Nel loro laboratorio a Caldes in Val di Sole, Luciano e Ivan Zanoni, padre e figlio, lavorano, per vocazione, con il ferro a duplicare il mondo animale e vegetale. Il padre, oggi, sul terreno arido del Mart, fa crescere i suoi memorabili alberi che molti, fuori dal Trentino, videro all'Expo di Milano nel 2015; il figlio lo popola di animali quasi fantastici, benché identificabili. L'intelligenza e il virtuosismo che gli Zanoni manifestano hanno le loro radici nella tradizione del primo Novecento, con Mazzucotelli e con Rizzarda e, subito dopo, con il mistico Gerardi. Per poi riaffacciarsi, con un nitore formale ammiratissimo, in Diego Giacometti.

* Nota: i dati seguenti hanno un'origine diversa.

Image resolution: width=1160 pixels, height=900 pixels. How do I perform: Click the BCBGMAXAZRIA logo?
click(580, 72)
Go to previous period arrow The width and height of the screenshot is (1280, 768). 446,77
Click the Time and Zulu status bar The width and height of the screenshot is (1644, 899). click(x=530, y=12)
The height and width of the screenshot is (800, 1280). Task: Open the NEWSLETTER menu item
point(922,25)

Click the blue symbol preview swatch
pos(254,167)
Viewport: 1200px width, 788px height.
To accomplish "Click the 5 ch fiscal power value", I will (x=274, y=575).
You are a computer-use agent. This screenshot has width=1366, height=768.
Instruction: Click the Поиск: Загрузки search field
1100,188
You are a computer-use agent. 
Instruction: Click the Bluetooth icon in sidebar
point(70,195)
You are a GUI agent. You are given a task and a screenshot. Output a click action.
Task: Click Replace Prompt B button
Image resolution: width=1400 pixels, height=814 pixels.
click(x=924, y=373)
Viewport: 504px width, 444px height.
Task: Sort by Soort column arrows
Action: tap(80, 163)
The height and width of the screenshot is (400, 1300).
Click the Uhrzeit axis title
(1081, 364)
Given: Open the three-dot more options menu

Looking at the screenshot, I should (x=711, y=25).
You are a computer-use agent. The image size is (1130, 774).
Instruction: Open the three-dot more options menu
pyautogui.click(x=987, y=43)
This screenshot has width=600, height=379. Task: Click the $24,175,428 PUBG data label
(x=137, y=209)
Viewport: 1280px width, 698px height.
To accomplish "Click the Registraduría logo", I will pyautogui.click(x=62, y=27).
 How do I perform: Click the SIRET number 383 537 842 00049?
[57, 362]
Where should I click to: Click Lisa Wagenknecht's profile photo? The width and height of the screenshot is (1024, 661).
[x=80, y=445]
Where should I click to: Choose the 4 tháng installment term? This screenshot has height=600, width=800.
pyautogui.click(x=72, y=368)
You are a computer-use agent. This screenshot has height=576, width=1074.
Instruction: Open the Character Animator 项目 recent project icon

Fu probabilmente quest'ultimo a tenere desta l'attenzione di Giovanni Testori su questa tecnica creativa sempre più rara, nella quale artigianato e poesia convivono e si limitano. E se Luciano tiene per guida la realtà e, soprattutto, la natura, Ivan si avventura in un mondo esotico, popolato di animali che aspirano a ritrovare i loro confini e le loro riserve nel sogno di un impossibile ritorno al gotico. Altri per questa mostra faranno riferimento al Natale, al «Sol invictus» (che è il titolo dell'esposizione) dei culti mitraici (d'altra parte i due scendono dalla Val di Sole): ed è proprio partendo dall'area di un ideale mitreo, definita dallo spazio della fontana al centro del cortile del Mart, che Luciano Zanoni ha creato un canneto.

Qui idealmente si riproduce il sacrificio, con il toro di Ivan accompagnato dal serpente e dallo scorpione, a ricordare il rito del Dio Mitra. Intorno, nel vasto spazio della piazza, si esercita la semplice, pascoliana fantasia di Luciano nelle quattro stagioni: l'inverno con un albero spoglio, la primavera con un ciliegio in fiore, l'estate con un campo di girasoli, l'autunno con un pergolato di viti cariche di uva matura. In ogni gruppo, gli animali relativi di Ivan.

Di questi due artisti il Trentino può andare orgoglioso, per la semplice forza dell'invenzione nel rapporto continuo con la natura, integrando la Creazione. Aiutando Dio a vincere il tempo. Lavorare, con l'anima, non stanca.